Chatillon is a heaven for honey, to be tasted in numerous varieties, from acacia to chestnut, from forest honeydew to mountain wildflower, from rhododendron to dandelion and linden. Don't miss the sour cream and honey bread.
In Fenìs, 10 kilometres away, venison alla valdostana, the typical fondue, pappardelle with rabbit sauce, and tasty soups featuring seasonal vegetables await you.
In a further 6 kilometres or so you are in Aosta, the regional capital, where among other dishes, you can taste pèilà, made with rye and wheat flour, chestnut soup and Valpellina-style soup, with black bread, fontina cheese and savoy cabbage.
As you climb towards Courmayeur, be enraptured by the vineyards that rise to an altitude of 1,000 metres, producing Blanc de Morgex et de La Salle.
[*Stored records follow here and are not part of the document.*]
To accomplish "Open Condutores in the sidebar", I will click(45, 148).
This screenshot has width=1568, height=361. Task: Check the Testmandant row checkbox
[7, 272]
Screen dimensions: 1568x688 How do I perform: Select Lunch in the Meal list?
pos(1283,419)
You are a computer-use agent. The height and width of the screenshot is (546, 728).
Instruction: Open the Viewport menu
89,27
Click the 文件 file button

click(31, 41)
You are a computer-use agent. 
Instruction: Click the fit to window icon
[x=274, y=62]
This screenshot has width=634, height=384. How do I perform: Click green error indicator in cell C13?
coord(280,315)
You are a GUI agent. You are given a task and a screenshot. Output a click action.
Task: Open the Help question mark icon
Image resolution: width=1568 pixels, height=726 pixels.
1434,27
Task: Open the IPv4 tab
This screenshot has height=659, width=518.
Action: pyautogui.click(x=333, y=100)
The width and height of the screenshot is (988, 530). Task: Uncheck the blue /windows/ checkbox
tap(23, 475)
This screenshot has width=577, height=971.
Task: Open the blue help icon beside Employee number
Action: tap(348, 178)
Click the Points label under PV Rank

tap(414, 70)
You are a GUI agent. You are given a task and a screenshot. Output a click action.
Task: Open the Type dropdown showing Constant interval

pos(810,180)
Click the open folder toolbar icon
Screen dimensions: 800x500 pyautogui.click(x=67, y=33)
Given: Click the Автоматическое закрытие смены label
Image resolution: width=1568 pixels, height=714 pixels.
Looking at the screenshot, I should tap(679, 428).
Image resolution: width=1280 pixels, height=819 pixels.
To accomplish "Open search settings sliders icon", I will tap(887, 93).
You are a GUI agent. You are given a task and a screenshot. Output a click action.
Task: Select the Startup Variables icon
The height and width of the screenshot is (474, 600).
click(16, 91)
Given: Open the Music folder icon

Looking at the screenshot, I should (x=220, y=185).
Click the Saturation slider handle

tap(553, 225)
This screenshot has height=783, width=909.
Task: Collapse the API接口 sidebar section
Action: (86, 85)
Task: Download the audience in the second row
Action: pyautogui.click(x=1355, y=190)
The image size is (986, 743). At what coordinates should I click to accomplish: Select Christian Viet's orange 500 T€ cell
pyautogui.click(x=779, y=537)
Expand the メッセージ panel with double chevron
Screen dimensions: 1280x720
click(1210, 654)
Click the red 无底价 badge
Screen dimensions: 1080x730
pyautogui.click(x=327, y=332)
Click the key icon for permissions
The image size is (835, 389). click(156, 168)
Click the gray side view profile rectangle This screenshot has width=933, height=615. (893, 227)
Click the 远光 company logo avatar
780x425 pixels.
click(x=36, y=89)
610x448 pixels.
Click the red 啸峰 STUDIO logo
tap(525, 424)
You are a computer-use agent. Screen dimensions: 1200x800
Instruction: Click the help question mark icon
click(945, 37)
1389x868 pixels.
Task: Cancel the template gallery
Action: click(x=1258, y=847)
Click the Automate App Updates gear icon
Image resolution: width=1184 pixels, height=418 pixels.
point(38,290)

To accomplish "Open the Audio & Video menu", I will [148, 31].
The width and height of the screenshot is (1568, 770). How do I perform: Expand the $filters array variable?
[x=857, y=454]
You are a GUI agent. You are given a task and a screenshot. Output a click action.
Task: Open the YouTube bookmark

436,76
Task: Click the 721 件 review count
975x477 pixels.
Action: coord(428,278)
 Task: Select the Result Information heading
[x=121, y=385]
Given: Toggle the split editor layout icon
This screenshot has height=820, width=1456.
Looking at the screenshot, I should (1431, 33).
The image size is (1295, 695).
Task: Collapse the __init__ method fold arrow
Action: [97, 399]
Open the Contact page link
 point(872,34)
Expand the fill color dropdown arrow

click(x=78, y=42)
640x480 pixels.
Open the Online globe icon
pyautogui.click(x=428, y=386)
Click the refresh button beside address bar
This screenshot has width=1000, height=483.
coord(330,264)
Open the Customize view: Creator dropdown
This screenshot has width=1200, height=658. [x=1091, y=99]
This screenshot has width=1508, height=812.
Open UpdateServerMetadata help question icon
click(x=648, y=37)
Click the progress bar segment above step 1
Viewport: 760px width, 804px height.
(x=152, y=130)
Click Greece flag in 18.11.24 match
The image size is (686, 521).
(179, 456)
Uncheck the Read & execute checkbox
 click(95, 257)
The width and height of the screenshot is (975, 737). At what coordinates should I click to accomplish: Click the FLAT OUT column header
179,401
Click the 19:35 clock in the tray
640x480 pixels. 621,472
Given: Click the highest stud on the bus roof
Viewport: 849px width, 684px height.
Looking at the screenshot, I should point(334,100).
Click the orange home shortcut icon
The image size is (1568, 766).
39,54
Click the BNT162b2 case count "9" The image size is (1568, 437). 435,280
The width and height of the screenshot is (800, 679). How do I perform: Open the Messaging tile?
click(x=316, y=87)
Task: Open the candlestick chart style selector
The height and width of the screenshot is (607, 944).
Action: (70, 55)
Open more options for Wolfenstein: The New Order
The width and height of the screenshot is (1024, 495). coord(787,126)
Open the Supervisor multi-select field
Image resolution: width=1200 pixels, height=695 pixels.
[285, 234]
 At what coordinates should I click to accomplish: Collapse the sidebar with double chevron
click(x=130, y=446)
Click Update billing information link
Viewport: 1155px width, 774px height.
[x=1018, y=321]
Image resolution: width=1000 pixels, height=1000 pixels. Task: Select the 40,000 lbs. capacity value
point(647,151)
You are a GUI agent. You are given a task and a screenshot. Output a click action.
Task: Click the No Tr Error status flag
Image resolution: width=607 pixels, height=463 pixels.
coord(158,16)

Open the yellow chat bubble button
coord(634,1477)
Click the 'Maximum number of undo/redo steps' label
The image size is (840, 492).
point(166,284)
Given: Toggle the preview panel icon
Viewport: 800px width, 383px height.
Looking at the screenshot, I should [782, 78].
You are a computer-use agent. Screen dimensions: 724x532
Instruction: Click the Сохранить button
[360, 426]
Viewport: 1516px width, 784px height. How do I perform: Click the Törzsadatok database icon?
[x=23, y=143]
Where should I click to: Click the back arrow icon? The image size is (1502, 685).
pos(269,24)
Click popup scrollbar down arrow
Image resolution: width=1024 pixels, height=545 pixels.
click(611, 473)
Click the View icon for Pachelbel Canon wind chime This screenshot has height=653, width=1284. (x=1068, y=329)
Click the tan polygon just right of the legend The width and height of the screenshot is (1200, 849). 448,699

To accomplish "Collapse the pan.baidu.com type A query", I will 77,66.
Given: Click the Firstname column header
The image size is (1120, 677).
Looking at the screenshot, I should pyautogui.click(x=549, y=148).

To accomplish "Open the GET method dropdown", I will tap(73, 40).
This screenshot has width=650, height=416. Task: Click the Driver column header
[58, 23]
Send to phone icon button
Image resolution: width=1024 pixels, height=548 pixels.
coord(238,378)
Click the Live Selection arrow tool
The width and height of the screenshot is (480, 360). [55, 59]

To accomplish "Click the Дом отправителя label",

The pure air and pristine water of Courmayeur, at 1224 metres, bring a distinct flavour to cured meats, meats, cheeses and high altitude wines. You will notice this when tasting Fontina cheese, Fromadzo (semi-hard cow's milk cheese with a long tradition) or Lard d'Arnad, the famous local lard.
The summit of Mont Blanc is 9 kilometres from here, as the crow flies: the time is now ripe to warm yourself with Valle d'Aosta coffee, which is prepared in a low, round, wooden container with four, six or eight spouts around the central opening, to be filled with boiling coffee with lemon peel and a generous amount of grappa. And whilst the liquid heats up over the fire, a good dose of sugar is added.
A rustic dish with a hearty flavour, ideal for warming up on cold winter days, which synthesises the traditional products of the region. Valle d'Aosta polenta concia is creamier than its classic cousins, thanks to the addition of melted cheeses such as fontina or toma.
You are in front of one of the best-loved dishes of typical Valle d'Aosta cuisine; therefore, you should know that the word civet indicates a kind of ragù prepared with onion, other vegetables and red wine. Its making is fairly long and elaborate, but the taste is worth the effort and the wait.